EXERCISE MATERIALS:
***

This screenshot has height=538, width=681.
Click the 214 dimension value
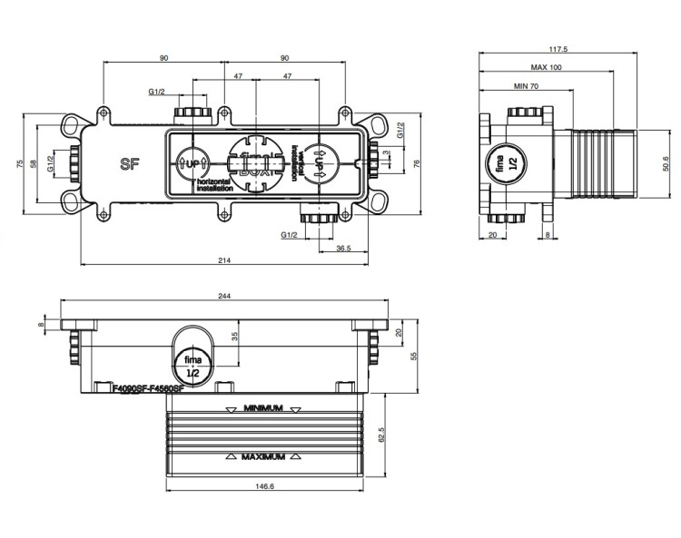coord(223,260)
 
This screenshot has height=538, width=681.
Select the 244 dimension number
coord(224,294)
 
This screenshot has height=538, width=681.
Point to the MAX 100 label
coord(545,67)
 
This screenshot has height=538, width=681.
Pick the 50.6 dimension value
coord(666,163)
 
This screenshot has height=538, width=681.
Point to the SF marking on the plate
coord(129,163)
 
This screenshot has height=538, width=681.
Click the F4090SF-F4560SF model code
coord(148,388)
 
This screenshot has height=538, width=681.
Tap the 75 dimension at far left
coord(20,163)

***

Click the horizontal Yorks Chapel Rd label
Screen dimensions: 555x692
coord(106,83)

***

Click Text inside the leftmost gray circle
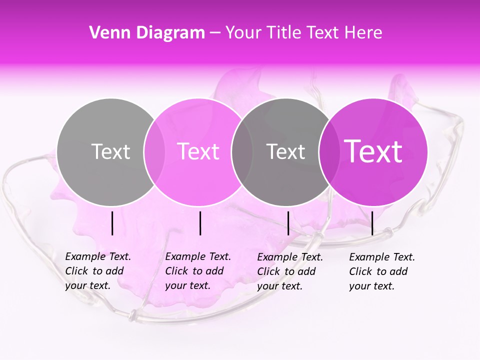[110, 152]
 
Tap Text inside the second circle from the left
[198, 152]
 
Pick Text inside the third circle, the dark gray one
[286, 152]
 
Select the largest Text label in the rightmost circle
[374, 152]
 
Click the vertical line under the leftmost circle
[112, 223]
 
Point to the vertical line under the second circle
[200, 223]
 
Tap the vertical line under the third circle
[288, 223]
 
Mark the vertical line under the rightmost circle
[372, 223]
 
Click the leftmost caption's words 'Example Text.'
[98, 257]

***

EXERCISE DESCRIPTION:
Repeat the records above word for word, from the line with "Click the horizontal Yorks Chapel Rd label" to the line with "coord(106,83)", both lines included.

ANSWER:
Click the horizontal Yorks Chapel Rd label
Screen dimensions: 555x692
coord(106,83)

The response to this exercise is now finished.